- **DATA FOR THIS TASK**:
▶

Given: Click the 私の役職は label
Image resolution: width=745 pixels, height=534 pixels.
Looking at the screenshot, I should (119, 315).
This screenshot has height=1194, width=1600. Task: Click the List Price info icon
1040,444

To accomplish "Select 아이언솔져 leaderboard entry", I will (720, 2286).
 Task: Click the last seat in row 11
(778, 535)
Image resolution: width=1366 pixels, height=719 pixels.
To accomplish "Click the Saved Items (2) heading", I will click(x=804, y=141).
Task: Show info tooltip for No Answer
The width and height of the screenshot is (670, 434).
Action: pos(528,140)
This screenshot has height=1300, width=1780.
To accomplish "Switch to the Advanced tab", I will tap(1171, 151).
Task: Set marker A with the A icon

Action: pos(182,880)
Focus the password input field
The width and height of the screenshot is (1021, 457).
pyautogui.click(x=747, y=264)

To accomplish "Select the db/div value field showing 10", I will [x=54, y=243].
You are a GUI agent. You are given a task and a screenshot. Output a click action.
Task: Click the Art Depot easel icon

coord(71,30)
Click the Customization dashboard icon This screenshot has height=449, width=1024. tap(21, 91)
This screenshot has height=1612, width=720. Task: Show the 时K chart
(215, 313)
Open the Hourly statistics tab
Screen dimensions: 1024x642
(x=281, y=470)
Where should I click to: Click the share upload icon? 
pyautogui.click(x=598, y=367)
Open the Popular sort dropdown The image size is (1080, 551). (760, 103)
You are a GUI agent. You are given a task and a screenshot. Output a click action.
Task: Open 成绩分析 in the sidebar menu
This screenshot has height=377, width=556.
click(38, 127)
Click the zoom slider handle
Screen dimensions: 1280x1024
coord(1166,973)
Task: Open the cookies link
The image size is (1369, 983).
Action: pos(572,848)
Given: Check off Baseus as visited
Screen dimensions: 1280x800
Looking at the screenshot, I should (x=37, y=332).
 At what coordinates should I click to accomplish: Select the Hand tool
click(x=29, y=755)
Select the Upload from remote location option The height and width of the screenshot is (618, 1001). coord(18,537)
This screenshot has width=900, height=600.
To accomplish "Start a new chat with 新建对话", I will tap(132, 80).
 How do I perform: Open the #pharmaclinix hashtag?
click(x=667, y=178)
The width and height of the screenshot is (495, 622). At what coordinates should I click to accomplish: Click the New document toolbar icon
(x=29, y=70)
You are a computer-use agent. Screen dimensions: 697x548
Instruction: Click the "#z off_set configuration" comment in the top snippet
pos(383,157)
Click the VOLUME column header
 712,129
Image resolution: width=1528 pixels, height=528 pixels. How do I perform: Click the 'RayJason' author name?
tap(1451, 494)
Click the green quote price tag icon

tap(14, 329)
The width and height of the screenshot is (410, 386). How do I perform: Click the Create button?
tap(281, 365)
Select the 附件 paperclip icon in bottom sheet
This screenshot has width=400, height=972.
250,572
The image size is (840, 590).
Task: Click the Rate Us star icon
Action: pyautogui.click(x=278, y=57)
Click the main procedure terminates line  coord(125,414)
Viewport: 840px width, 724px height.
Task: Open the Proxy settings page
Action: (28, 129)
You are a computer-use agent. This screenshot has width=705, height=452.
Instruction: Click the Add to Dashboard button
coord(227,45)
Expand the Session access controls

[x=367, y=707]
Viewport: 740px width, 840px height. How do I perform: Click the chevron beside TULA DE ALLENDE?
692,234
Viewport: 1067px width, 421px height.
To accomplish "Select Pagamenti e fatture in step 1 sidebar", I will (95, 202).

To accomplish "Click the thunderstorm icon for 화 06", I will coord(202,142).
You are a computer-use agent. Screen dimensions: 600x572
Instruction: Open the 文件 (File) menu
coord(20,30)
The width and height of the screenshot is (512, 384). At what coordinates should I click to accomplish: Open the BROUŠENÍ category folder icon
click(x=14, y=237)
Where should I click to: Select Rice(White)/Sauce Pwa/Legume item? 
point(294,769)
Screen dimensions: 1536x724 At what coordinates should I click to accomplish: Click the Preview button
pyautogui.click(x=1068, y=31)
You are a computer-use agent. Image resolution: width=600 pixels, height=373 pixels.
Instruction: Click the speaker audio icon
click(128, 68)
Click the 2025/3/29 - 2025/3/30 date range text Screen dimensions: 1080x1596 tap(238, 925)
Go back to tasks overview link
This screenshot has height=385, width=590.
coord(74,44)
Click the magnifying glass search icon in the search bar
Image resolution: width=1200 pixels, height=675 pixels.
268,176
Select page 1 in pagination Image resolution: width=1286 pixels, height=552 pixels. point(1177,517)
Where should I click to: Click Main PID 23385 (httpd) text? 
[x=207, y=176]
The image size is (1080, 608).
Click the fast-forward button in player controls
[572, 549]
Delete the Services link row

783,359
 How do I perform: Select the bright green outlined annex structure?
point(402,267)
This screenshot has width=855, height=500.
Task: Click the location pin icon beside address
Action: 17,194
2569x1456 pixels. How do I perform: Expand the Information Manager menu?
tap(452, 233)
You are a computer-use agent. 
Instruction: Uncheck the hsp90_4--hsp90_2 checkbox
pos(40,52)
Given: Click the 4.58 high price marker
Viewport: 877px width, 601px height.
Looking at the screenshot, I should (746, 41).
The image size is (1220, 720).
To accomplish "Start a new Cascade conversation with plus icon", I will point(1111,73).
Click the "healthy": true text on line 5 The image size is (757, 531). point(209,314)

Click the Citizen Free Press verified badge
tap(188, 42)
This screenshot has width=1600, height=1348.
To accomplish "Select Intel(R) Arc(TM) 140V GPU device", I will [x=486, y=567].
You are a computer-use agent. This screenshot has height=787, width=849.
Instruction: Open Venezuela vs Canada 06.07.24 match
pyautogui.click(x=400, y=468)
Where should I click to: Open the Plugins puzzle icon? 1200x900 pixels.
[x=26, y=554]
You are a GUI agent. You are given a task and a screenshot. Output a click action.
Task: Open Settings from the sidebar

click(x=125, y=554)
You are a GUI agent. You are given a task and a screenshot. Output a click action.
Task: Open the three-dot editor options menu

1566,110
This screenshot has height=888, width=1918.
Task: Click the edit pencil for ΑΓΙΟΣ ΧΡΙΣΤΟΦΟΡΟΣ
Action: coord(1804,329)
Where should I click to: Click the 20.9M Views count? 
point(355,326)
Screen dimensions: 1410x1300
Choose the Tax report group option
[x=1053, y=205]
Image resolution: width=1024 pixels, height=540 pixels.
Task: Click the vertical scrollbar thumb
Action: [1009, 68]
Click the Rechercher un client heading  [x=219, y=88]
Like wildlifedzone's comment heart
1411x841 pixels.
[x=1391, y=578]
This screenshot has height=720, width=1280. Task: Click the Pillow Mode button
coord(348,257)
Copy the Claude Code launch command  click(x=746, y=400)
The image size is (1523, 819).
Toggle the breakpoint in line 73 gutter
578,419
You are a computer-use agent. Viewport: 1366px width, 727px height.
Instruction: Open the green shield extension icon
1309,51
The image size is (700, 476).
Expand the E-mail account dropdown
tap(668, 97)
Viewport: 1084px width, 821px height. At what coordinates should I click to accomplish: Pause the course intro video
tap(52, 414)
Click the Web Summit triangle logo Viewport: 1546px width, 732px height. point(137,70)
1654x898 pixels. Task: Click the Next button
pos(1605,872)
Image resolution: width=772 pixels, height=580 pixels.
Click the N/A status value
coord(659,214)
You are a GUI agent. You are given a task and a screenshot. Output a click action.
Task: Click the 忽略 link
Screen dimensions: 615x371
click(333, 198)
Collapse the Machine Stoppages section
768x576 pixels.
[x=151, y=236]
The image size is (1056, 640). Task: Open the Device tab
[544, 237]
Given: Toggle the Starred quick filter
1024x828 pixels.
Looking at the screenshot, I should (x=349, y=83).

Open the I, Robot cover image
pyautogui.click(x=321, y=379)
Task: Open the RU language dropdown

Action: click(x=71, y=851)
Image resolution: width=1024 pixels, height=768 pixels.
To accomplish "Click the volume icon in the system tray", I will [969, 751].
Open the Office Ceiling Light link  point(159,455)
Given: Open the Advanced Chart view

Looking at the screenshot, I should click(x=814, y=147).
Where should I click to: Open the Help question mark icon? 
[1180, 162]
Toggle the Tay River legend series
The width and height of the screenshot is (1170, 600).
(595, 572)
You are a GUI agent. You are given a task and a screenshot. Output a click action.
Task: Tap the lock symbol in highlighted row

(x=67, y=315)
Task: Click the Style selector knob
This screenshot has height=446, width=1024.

◀

If a line in the material above holds "computer", copy it.

- **TASK RESPONSE**:
You are a computer-use agent. Screen dimensions: 697x548
You are a computer-use agent. This screenshot has width=705, height=452.
You are a computer-use agent. Screen dimensions: 600x572
You are a computer-use agent. Image resolution: width=600 pixels, height=373 pixels.
You are a computer-use agent. 
You are a computer-use agent. This screenshot has height=787, width=849.
You are a computer-use agent. Viewport: 1366px width, 727px height.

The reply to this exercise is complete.